**Entries contained in a dataset**
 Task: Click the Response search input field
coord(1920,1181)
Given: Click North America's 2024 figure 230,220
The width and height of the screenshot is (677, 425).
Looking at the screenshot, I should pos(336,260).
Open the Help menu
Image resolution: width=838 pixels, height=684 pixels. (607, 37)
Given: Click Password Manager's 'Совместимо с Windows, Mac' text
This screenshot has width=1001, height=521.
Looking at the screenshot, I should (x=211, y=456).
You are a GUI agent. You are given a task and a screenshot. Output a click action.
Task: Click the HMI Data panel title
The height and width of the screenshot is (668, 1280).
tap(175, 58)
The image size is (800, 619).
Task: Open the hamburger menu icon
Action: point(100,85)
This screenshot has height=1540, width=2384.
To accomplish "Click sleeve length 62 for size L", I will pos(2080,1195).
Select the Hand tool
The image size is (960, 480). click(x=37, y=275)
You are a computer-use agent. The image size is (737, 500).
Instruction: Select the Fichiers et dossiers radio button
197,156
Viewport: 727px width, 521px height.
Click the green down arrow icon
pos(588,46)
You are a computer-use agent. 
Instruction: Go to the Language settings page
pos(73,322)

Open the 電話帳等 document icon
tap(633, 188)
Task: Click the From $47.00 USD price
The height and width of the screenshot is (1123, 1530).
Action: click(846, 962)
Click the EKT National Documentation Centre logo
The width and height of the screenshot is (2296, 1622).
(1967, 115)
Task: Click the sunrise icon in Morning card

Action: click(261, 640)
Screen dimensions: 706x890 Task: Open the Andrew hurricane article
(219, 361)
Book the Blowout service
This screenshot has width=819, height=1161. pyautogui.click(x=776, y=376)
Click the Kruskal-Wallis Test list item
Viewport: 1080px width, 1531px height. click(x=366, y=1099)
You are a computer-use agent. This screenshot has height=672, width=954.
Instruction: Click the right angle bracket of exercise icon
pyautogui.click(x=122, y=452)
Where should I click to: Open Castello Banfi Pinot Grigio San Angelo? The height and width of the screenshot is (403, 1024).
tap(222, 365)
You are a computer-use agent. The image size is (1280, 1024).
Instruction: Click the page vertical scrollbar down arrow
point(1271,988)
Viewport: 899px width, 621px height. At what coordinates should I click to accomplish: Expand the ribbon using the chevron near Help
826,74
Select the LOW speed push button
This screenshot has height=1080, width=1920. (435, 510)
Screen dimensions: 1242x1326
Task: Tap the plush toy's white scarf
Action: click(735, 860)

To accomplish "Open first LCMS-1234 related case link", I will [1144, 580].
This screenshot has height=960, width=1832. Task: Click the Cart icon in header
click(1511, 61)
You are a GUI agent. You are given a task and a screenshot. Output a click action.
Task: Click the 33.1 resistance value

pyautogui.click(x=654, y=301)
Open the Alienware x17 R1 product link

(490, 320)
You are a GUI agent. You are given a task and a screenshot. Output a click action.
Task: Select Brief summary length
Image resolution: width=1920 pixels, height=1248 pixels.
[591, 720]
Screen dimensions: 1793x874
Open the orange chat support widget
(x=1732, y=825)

**WHAT YOU NEED TO DO**
Please copy out the entries above, replacing "computer-use agent" with "desktop automation agent" each time it occurs and leaving everything else unchanged.

**TASK ANSWER**
 Task: Click the Response search input field
coord(1920,1181)
Given: Click North America's 2024 figure 230,220
The width and height of the screenshot is (677, 425).
Looking at the screenshot, I should pos(336,260).
Open the Help menu
Image resolution: width=838 pixels, height=684 pixels. (607, 37)
Given: Click Password Manager's 'Совместимо с Windows, Mac' text
This screenshot has width=1001, height=521.
Looking at the screenshot, I should (x=211, y=456).
You are a GUI agent. You are given a task and a screenshot. Output a click action.
Task: Click the HMI Data panel title
The height and width of the screenshot is (668, 1280).
tap(175, 58)
The image size is (800, 619).
Task: Open the hamburger menu icon
Action: point(100,85)
This screenshot has height=1540, width=2384.
To accomplish "Click sleeve length 62 for size L", I will pos(2080,1195).
Select the Hand tool
The image size is (960, 480). click(x=37, y=275)
You are a desktop automation agent. The image size is (737, 500).
Instruction: Select the Fichiers et dossiers radio button
197,156
Viewport: 727px width, 521px height.
Click the green down arrow icon
pos(588,46)
You are a desktop automation agent. 
Instruction: Go to the Language settings page
pos(73,322)

Open the 電話帳等 document icon
tap(633, 188)
Task: Click the From $47.00 USD price
The height and width of the screenshot is (1123, 1530).
Action: click(846, 962)
Click the EKT National Documentation Centre logo
The width and height of the screenshot is (2296, 1622).
(1967, 115)
Task: Click the sunrise icon in Morning card

Action: click(261, 640)
Screen dimensions: 706x890 Task: Open the Andrew hurricane article
(219, 361)
Book the Blowout service
This screenshot has width=819, height=1161. pyautogui.click(x=776, y=376)
Click the Kruskal-Wallis Test list item
Viewport: 1080px width, 1531px height. click(x=366, y=1099)
You are a desktop automation agent. This screenshot has height=672, width=954.
Instruction: Click the right angle bracket of exercise icon
pyautogui.click(x=122, y=452)
Where should I click to: Open Castello Banfi Pinot Grigio San Angelo? The height and width of the screenshot is (403, 1024).
tap(222, 365)
You are a desktop automation agent. The image size is (1280, 1024).
Instruction: Click the page vertical scrollbar down arrow
point(1271,988)
Viewport: 899px width, 621px height. At what coordinates should I click to accomplish: Expand the ribbon using the chevron near Help
826,74
Select the LOW speed push button
This screenshot has height=1080, width=1920. (435, 510)
Screen dimensions: 1242x1326
Task: Tap the plush toy's white scarf
Action: click(735, 860)

To accomplish "Open first LCMS-1234 related case link", I will [1144, 580].
This screenshot has height=960, width=1832. Task: Click the Cart icon in header
click(1511, 61)
You are a GUI agent. You are given a task and a screenshot. Output a click action.
Task: Click the 33.1 resistance value

pyautogui.click(x=654, y=301)
Open the Alienware x17 R1 product link

(490, 320)
You are a GUI agent. You are given a task and a screenshot. Output a click action.
Task: Select Brief summary length
Image resolution: width=1920 pixels, height=1248 pixels.
[591, 720]
Screen dimensions: 1793x874
Open the orange chat support widget
(x=1732, y=825)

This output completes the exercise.